● **REQUIRED TASKS**:
1. In the futex NUMA discussion, which groups of users are named as likely to want to set the node ID themselves?
2. Carry the futex NUMA discussion forward from its final line.

● **PROVIDED PASSAGE**:

◇ ◇ ◇ ◇

Thanks everyone for the feedback around our mechanism. Are the
performance benefits of implementing a syscall to wait on a single futex
significant enough to maintain it instead of just using
`sys_futex_waitv()` with `nr_waiters = 1`? If we join both cases in a
single interface, we may even add a new member for NUMA hint in `struct
futex_wait`.

>>>>> For NUMA I propose that when NUMA_FLAG is set, uaddr-4 will be 'int
>>>>> node_id', with the following semantics:
>>>>>
>>>>>  - on WAIT, node_id is read and when 0 <= node_id <= nr_nodes, is
>>>>>    directly used to index into per-node hash-tables. When -1, it is
>>>>>    replaced by the current node_id and an smp_mb() is issued before we
>>>>>    load and compare the @uaddr.
>>>>>
>>>>>  - on WAKE/REQUEUE, it is an immediate index.
>>>>
>>>> Does this mean the first waiter determines the NUMA index, and all
>>>> future waiters use the same chain even if they are on different nodes?
>>>
>>> Every new waiter could (re)set node_id, after all, when its not actually
>>> waiting, nobody cares what's in that field.
>>>
>>>> I think documenting this as a node index would be a mistake.  It could
>>>> be an arbitrary hint for locating the corresponding kernel data
>>>> structures.
>>>
>>> Nah, it allows explicit placement, after all, we have set_mempolicy()
>>> and sched_setaffinity() and all the other NUMA crud so that programs
>>> that think they know what they're doing, can do explicit placement.
>>
>> But I'm not sure if it makes sense to read the node ID from the
>> neighboring value of a futex used in this way.  Or do you think that
>> userspace might set the node ID to help the kernel implementation, and
>> not just relying on it to be set by the kernel after initializing it to
>> -1?
> 
> I'm fairly sure that there will be a number of users that will
> definitely want to do that; this would be the same people that use
> set_mempolicy() and sched_setaffinity() and do all the other numa
> binding crud.
> 
> HPC, certain database vendors, possibly RT and KVM users.
> 
>> Conversely, even for non-NUMA systems, a lookup hint that allows to
>> reduce in-kernel futex contention might be helpful.  If it's documented
>> to be the NUME node ID, that wouldn't be possible.

◇ ◇ ◇ ◇

● **RECORDED DATA**:
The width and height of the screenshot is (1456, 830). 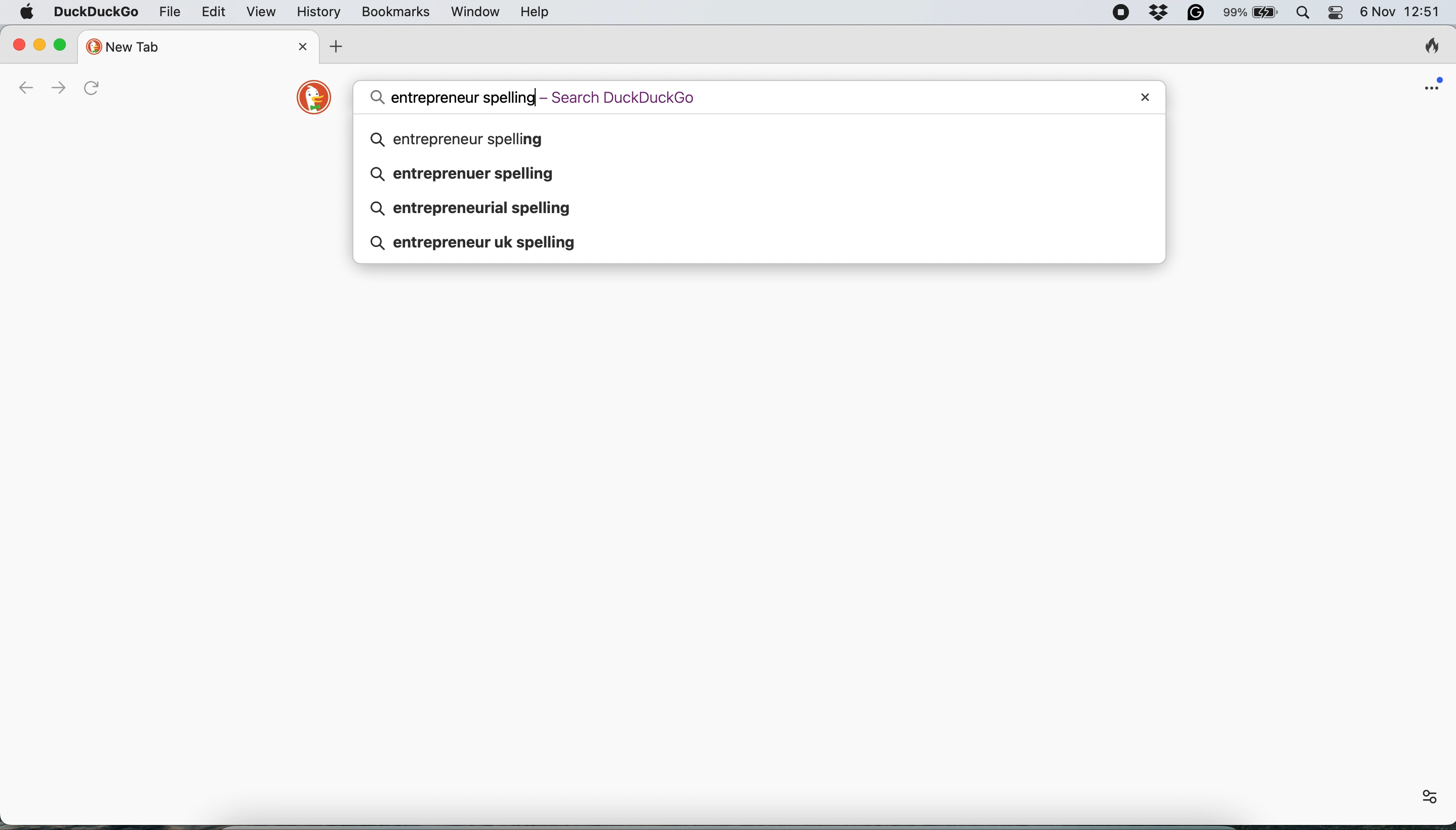 What do you see at coordinates (473, 12) in the screenshot?
I see `window` at bounding box center [473, 12].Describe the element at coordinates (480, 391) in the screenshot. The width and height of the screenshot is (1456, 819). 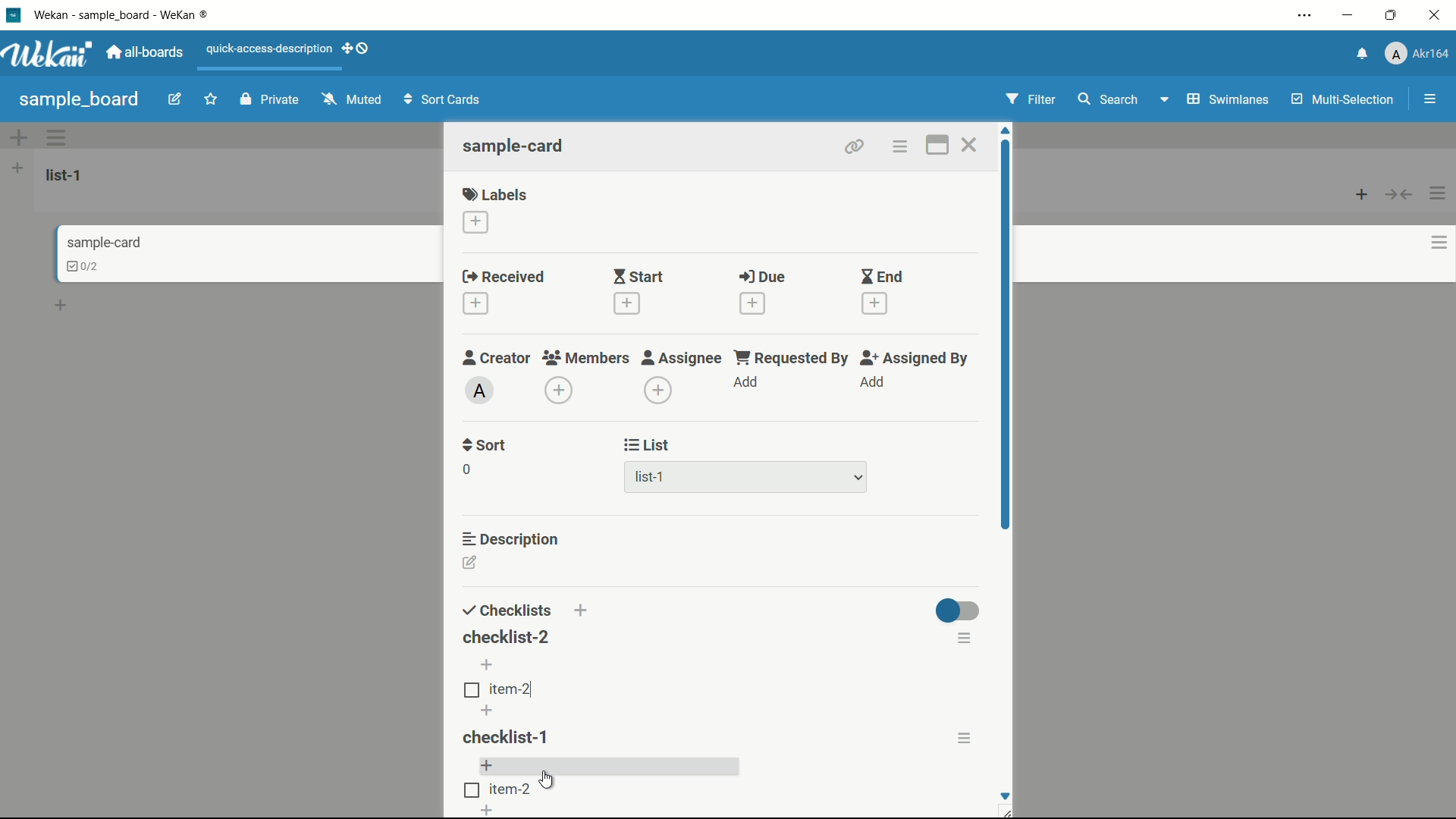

◇ ◇ ◇ ◇

● **ANSWER SET**:
1. HPC, certain database vendors, and possibly RT and KVM users.

2.
> 
> Do we really have significant contention on small systems? And how would
> increasing the hash-table not solve that?
> 
>>>>> Any invalid value with result in EINVAL.
>>>>
>>>> Using uaddr-4 is slightly tricky with a 64-bit futex value, due to the
>>>> need to maintain alignment and avoid padding.
>>>
>>> Yes, but it works, unlike uaddr+4 :-) Also, 1 and 2 byte futexes and
>>> NUMA_FLAG are incompatible due to this, but I feel short futexes and
>>> NUMA don't really make sense anyway, the only reason to use a short
>>> futex is to save space, so you don't want another 4 bytes for numa on
>>> top of that anyway.
>>
>> I think it would be much easier to make the NUMA hint the same size of
>> the futex, so 4 and 8 bytes.  It could also make sense to require 8 and
>> 16 byte alignment, to permit different implementation choices in the
>> future.
>>
>> So we'd have:
>>
>> struct futex8  { u8 value; };
>> struct futex16 { u16 value __attribute__ ((aligned (2))); };
>> struct futex32 { u32 value __attribute__ ((aligned (4))); };
>> struct futex64 { u64 value __attribute__ ((aligned (8))); };
>> struct futex32_numa { u32 value __attribute__ ((aligned (8))); u32 hint; };
>> struct futex64_numa { u64 value __attribute__ ((aligned (16))); u64 hint; };
> 
> That works, I suppose... although I'm sure someone will curse us for it
> when trying to pack some extra things in his cacheline.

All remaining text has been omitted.